▽
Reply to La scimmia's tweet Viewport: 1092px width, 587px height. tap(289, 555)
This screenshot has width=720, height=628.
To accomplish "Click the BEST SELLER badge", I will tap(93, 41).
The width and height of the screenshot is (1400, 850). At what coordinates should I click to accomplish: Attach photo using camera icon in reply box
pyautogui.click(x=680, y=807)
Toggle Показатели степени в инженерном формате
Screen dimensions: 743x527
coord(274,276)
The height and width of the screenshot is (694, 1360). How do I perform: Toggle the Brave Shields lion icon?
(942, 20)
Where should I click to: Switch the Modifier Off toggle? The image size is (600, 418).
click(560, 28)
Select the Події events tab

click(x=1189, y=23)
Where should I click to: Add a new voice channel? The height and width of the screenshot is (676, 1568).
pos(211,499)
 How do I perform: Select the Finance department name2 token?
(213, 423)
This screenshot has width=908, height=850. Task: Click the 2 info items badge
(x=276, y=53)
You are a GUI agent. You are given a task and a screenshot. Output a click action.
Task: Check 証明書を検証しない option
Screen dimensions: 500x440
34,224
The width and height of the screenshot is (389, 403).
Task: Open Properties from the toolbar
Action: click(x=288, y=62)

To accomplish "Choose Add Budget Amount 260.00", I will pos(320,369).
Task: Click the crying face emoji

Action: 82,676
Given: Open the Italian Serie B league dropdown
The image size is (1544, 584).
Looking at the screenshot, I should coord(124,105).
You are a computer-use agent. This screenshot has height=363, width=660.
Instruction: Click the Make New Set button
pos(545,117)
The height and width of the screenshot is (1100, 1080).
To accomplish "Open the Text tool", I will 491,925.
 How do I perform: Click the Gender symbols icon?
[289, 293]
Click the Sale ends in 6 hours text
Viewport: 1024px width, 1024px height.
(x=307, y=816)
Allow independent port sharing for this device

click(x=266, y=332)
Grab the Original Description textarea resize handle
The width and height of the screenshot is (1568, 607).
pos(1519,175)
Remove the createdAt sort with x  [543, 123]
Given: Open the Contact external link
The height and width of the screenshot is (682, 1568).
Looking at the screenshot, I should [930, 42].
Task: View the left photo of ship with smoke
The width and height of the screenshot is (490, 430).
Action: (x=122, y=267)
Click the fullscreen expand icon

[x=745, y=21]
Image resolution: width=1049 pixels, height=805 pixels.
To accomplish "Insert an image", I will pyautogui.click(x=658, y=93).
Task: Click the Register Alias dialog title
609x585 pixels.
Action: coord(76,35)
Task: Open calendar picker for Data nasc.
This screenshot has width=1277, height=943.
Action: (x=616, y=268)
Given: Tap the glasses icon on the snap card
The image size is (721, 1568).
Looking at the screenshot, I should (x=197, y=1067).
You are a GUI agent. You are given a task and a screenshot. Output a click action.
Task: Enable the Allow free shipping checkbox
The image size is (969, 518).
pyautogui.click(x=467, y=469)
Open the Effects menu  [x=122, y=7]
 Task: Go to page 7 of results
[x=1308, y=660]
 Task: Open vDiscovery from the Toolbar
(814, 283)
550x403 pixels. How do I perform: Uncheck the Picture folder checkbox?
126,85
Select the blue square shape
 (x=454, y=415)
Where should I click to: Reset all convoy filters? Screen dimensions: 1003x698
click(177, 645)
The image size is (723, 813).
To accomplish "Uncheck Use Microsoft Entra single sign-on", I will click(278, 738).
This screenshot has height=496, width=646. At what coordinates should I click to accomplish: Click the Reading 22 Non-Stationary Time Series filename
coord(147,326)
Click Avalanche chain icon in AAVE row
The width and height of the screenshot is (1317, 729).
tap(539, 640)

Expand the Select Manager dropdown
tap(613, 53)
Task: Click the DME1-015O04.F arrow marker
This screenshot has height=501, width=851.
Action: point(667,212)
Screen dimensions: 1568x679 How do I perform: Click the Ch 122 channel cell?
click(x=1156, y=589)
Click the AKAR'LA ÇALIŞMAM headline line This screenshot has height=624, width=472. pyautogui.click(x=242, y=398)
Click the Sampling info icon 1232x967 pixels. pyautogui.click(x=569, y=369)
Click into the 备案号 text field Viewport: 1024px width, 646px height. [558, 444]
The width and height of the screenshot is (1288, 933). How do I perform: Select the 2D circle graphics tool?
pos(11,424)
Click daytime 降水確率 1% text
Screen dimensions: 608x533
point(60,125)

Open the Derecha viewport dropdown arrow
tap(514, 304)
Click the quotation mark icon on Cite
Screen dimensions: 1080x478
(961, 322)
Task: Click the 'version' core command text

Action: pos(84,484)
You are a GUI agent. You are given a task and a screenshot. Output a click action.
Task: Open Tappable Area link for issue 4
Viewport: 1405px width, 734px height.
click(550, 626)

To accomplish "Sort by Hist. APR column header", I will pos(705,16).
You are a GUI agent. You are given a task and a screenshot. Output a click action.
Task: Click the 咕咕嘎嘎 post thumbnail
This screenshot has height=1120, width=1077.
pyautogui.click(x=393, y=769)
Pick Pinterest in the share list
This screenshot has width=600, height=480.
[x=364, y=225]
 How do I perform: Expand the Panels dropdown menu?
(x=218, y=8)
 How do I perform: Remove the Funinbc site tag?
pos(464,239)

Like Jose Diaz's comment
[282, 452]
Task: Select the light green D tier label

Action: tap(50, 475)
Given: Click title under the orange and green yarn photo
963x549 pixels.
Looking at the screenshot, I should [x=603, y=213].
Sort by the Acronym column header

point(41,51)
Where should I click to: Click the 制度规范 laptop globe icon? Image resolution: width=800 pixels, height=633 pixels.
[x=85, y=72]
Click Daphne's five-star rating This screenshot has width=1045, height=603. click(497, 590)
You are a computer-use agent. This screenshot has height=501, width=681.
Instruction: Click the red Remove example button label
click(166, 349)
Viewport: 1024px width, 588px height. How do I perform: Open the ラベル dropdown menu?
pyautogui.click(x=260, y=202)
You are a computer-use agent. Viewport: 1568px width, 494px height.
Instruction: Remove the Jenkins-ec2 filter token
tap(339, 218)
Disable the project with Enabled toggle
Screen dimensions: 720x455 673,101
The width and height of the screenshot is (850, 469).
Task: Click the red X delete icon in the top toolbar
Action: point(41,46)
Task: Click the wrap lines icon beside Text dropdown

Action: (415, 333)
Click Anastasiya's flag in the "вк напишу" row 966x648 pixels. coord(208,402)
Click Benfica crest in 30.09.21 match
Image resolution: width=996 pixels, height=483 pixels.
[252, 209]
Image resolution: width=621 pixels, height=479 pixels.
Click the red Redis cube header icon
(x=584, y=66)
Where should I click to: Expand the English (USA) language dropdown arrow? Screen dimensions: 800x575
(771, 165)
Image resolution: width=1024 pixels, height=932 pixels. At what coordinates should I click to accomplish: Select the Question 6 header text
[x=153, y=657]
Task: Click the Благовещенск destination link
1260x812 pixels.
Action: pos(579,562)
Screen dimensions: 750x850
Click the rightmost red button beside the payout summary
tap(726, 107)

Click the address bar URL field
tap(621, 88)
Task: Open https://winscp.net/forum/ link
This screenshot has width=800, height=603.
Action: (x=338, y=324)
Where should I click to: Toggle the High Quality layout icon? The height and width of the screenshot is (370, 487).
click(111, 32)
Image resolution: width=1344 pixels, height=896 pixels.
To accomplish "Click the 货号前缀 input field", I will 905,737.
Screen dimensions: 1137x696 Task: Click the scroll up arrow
△
■ Description of the task ■
Of all the lines in the data above, show only those that hold the word "title".

■ Answer below ■
Task: Click the Register Alias dialog title
Given: Click title under the orange and green yarn photo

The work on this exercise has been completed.